◆ Problem to solve ◆
The data must be returned in full and exactly as given.

*** Given records ***

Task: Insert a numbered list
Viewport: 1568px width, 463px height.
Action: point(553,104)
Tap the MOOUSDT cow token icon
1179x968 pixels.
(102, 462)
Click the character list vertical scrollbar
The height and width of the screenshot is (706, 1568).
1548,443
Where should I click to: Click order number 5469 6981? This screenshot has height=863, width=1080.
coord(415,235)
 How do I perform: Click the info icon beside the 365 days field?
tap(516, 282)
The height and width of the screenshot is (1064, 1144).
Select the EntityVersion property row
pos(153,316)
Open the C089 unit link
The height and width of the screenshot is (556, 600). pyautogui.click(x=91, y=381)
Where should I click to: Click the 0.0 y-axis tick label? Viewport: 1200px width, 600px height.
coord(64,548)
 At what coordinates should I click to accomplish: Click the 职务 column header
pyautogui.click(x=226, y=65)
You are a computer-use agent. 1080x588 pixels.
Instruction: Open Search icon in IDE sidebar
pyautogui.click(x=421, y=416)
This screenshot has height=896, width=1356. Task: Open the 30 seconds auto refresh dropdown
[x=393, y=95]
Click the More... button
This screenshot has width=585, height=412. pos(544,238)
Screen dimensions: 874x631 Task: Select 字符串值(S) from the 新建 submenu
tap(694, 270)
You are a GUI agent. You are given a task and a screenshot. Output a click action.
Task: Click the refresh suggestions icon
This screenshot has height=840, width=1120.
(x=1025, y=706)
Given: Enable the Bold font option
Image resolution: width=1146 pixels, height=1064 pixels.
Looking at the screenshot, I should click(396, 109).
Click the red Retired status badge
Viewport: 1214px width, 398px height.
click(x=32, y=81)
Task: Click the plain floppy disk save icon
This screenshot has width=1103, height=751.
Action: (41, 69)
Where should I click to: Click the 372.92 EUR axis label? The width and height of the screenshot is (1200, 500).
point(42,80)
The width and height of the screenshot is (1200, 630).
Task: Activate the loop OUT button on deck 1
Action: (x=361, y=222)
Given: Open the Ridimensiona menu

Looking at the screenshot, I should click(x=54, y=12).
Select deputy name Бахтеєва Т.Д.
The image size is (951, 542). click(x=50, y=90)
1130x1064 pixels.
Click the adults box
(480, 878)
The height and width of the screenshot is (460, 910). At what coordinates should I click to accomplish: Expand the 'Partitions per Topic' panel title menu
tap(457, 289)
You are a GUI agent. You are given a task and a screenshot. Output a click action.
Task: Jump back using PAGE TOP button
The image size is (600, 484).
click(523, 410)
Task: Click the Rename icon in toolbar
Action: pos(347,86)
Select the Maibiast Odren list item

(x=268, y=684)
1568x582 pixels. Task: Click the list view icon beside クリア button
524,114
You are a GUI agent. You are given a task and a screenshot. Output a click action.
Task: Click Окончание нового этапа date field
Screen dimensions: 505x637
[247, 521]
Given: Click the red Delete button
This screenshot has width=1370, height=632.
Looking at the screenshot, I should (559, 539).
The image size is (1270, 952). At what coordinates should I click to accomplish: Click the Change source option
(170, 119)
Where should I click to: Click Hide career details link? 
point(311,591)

*** End of Given records ***

◆ Response for this exercise ◆
Task: Insert a numbered list
Viewport: 1568px width, 463px height.
Action: point(553,104)
Tap the MOOUSDT cow token icon
1179x968 pixels.
(102, 462)
Click the character list vertical scrollbar
The height and width of the screenshot is (706, 1568).
1548,443
Where should I click to: Click order number 5469 6981? This screenshot has height=863, width=1080.
coord(415,235)
 How do I perform: Click the info icon beside the 365 days field?
tap(516, 282)
The height and width of the screenshot is (1064, 1144).
Select the EntityVersion property row
pos(153,316)
Open the C089 unit link
The height and width of the screenshot is (556, 600). pyautogui.click(x=91, y=381)
Where should I click to: Click the 0.0 y-axis tick label? Viewport: 1200px width, 600px height.
coord(64,548)
 At what coordinates should I click to accomplish: Click the 职务 column header
pyautogui.click(x=226, y=65)
You are a computer-use agent. 1080x588 pixels.
Instruction: Open Search icon in IDE sidebar
pyautogui.click(x=421, y=416)
This screenshot has height=896, width=1356. Task: Open the 30 seconds auto refresh dropdown
[x=393, y=95]
Click the More... button
This screenshot has width=585, height=412. pos(544,238)
Screen dimensions: 874x631 Task: Select 字符串值(S) from the 新建 submenu
tap(694, 270)
You are a GUI agent. You are given a task and a screenshot. Output a click action.
Task: Click the refresh suggestions icon
This screenshot has height=840, width=1120.
(x=1025, y=706)
Given: Enable the Bold font option
Image resolution: width=1146 pixels, height=1064 pixels.
Looking at the screenshot, I should click(396, 109).
Click the red Retired status badge
Viewport: 1214px width, 398px height.
click(x=32, y=81)
Task: Click the plain floppy disk save icon
This screenshot has width=1103, height=751.
Action: (41, 69)
Where should I click to: Click the 372.92 EUR axis label? The width and height of the screenshot is (1200, 500).
point(42,80)
The width and height of the screenshot is (1200, 630).
Task: Activate the loop OUT button on deck 1
Action: (x=361, y=222)
Given: Open the Ridimensiona menu

Looking at the screenshot, I should click(x=54, y=12).
Select deputy name Бахтеєва Т.Д.
The image size is (951, 542). click(x=50, y=90)
1130x1064 pixels.
Click the adults box
(480, 878)
The height and width of the screenshot is (460, 910). At what coordinates should I click to accomplish: Expand the 'Partitions per Topic' panel title menu
tap(457, 289)
You are a GUI agent. You are given a task and a screenshot. Output a click action.
Task: Jump back using PAGE TOP button
The image size is (600, 484).
click(523, 410)
Task: Click the Rename icon in toolbar
Action: pos(347,86)
Select the Maibiast Odren list item

(x=268, y=684)
1568x582 pixels. Task: Click the list view icon beside クリア button
524,114
You are a GUI agent. You are given a task and a screenshot. Output a click action.
Task: Click Окончание нового этапа date field
Screen dimensions: 505x637
[247, 521]
Given: Click the red Delete button
This screenshot has width=1370, height=632.
Looking at the screenshot, I should (559, 539).
The image size is (1270, 952). At what coordinates should I click to accomplish: Click the Change source option
(170, 119)
Where should I click to: Click Hide career details link? 
point(311,591)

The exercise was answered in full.